----- MATERIALS PROVIDED -----

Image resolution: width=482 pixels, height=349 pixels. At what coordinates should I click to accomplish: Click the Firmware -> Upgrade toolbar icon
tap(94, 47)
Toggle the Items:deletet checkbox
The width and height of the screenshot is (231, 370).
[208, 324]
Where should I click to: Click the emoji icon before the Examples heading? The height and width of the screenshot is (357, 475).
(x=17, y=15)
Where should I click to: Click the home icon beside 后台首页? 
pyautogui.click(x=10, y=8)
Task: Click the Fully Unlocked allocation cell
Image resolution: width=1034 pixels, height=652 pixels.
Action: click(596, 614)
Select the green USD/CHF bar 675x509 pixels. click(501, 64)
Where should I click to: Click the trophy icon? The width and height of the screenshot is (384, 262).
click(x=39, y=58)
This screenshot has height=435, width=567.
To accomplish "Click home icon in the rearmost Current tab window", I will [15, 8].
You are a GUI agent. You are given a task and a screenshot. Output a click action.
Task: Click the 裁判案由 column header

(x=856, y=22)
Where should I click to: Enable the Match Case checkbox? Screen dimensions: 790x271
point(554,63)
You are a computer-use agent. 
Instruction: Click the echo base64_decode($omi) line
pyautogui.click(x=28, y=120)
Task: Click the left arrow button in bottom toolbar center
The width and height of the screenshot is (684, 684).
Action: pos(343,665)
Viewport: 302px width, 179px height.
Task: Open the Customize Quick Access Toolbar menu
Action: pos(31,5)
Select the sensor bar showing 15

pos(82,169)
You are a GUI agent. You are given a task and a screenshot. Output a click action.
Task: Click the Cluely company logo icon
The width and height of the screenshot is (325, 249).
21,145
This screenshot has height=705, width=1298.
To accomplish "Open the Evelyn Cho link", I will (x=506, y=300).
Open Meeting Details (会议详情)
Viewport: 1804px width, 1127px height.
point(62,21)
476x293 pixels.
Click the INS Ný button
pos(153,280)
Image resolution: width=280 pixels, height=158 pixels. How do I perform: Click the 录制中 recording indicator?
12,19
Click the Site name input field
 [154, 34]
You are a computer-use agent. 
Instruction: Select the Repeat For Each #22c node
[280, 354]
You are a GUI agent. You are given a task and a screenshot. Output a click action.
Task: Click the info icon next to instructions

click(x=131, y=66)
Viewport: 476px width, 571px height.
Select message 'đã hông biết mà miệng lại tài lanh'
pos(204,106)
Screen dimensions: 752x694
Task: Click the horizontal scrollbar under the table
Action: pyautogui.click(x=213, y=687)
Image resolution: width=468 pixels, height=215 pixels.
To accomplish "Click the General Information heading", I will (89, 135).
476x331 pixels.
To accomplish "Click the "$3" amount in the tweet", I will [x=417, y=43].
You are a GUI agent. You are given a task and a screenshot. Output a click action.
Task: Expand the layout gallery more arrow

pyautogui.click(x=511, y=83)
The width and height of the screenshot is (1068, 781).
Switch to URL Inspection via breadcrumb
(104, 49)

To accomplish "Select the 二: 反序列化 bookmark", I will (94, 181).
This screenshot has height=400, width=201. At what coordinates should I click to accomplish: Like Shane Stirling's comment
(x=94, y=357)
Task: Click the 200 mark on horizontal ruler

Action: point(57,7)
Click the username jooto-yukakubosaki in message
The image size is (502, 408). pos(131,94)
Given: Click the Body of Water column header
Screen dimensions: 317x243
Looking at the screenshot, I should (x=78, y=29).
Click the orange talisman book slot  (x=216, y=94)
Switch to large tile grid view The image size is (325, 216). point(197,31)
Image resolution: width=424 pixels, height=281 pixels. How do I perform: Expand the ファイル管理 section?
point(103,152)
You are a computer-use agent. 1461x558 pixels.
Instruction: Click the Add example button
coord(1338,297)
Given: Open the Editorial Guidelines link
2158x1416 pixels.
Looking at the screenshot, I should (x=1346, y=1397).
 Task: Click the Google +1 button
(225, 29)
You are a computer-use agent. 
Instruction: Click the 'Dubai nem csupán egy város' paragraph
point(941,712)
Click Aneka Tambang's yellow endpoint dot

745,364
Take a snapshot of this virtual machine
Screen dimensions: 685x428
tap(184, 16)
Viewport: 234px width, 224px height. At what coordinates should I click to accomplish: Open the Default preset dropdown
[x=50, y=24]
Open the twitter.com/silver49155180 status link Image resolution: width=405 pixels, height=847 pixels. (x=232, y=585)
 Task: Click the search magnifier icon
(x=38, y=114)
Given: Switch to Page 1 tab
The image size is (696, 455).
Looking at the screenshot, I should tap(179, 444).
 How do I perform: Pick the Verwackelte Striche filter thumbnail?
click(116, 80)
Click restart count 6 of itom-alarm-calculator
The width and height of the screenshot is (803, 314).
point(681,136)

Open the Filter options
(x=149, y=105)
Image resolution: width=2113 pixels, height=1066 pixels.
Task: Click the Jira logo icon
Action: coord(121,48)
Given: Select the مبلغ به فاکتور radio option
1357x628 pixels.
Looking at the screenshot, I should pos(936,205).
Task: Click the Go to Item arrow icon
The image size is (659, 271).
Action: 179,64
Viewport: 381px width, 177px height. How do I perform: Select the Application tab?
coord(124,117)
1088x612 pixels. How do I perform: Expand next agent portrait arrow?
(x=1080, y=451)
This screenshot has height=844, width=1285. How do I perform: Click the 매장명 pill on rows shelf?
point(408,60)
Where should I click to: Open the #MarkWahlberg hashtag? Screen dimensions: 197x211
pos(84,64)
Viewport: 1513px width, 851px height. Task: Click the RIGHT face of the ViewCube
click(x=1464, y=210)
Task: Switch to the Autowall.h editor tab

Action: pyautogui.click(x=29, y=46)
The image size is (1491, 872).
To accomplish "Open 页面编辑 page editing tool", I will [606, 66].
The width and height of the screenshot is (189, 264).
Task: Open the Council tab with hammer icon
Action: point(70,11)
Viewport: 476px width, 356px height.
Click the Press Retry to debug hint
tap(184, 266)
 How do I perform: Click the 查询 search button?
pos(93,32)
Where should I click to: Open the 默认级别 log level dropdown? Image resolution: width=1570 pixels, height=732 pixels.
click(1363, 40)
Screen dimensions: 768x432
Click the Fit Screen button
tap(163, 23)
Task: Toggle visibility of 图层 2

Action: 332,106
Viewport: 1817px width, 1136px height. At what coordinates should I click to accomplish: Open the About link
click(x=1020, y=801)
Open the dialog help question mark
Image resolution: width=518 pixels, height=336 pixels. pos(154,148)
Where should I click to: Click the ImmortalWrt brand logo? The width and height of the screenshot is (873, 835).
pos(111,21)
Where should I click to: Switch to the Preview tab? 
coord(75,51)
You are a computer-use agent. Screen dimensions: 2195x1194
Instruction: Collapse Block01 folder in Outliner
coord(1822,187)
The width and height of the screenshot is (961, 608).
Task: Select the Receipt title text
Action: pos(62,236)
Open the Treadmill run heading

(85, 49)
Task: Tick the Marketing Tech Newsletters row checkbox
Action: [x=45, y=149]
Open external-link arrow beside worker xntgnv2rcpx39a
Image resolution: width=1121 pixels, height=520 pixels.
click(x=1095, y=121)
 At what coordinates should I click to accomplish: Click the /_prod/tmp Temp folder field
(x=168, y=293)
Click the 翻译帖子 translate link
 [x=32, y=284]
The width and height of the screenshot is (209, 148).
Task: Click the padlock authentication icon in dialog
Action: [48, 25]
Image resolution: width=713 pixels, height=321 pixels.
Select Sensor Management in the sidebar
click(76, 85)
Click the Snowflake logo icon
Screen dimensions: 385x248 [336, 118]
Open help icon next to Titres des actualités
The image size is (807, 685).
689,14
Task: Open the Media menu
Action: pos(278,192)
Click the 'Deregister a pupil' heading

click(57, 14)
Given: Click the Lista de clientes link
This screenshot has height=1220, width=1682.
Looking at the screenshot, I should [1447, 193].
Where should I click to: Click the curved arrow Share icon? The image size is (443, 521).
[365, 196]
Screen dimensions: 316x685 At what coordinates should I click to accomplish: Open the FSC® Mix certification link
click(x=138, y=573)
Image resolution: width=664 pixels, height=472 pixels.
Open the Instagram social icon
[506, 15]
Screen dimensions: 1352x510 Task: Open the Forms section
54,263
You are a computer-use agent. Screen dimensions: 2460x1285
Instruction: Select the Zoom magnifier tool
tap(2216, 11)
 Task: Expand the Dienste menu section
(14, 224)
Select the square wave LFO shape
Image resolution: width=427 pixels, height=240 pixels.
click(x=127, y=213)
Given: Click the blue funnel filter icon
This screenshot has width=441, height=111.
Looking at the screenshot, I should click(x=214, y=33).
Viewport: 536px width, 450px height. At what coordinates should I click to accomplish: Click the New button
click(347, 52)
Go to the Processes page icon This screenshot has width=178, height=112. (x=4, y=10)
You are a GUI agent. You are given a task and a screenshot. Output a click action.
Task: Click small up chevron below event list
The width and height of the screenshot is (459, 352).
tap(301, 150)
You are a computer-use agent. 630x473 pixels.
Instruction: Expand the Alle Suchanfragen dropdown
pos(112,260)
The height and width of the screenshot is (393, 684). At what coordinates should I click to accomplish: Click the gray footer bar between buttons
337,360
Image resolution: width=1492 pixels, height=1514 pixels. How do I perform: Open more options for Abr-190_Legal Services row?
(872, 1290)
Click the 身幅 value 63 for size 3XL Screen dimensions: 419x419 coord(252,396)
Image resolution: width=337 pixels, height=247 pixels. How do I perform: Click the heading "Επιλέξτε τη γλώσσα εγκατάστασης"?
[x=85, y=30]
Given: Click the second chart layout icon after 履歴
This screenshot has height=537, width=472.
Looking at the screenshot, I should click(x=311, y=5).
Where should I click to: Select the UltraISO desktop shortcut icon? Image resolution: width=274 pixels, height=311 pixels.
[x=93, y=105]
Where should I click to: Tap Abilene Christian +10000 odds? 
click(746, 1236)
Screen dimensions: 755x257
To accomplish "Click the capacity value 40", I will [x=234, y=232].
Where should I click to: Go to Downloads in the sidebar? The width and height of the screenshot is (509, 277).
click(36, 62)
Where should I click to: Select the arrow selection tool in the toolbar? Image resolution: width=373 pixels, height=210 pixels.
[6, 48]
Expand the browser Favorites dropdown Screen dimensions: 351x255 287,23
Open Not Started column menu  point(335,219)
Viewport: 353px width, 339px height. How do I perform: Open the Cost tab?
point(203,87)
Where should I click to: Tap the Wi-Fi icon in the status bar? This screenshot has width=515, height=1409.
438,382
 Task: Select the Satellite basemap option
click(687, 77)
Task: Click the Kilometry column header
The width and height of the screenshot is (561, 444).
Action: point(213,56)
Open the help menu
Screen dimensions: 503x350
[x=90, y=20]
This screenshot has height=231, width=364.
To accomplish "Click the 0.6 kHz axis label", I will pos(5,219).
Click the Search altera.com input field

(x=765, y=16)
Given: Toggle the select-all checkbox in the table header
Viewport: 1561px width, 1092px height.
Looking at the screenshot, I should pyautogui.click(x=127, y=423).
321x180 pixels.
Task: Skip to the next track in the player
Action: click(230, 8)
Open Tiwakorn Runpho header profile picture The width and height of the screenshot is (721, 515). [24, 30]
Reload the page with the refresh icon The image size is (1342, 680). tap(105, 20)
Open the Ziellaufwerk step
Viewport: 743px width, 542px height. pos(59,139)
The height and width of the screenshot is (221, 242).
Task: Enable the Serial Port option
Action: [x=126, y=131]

-----

Please put the part of the rows that opens with the line containing "Screen dimensions: 768x432" and closes with the line containing "click(x=1020, y=801)" into a JSON list of strings, one string per line, with both end lines included and blank lines left out.

## RESULT OF THE EXERCISE
[
  "Screen dimensions: 768x432",
  "Click the Fit Screen button",
  "tap(163, 23)",
  "Task: Toggle visibility of 图层 2",
  "Action: 332,106",
  "Viewport: 1817px width, 1136px height. At what coordinates should I click to accomplish: Open the About link",
  "click(x=1020, y=801)"
]